++++ Extracted data

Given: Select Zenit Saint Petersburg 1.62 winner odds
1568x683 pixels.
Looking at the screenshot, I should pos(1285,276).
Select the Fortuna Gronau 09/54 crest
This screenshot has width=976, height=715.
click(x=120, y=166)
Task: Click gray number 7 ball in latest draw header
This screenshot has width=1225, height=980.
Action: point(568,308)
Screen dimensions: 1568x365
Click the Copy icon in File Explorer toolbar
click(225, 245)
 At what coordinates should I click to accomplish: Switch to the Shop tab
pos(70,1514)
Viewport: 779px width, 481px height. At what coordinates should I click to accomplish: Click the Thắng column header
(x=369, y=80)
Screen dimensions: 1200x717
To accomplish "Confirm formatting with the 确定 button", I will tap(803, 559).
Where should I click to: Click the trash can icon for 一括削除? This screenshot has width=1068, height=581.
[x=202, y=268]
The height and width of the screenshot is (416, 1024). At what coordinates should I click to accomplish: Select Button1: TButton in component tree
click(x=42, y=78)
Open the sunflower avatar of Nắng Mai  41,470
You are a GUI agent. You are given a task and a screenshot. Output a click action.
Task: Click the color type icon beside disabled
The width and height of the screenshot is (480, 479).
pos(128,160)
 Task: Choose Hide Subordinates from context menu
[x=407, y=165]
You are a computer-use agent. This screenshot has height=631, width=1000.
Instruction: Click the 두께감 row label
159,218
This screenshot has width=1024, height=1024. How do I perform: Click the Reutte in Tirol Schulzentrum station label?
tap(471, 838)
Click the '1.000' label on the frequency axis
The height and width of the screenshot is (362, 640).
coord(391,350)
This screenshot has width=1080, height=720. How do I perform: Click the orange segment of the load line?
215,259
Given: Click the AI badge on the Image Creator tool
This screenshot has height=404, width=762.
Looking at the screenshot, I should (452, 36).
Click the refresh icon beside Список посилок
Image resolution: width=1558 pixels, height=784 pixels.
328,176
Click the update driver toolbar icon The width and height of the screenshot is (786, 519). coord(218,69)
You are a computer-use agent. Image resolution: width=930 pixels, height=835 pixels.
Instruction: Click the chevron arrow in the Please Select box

++++++++

* What the task asks
For this exercise, please output exactly the lines above starting at the line with "Instruction: Click the 두께감 row label" and ending at the line with "Given: Click the", ends included.

* Answer space
Instruction: Click the 두께감 row label
159,218
This screenshot has width=1024, height=1024. How do I perform: Click the Reutte in Tirol Schulzentrum station label?
tap(471, 838)
Click the '1.000' label on the frequency axis
The height and width of the screenshot is (362, 640).
coord(391,350)
This screenshot has width=1080, height=720. How do I perform: Click the orange segment of the load line?
215,259
Given: Click the AI badge on the Image Creator tool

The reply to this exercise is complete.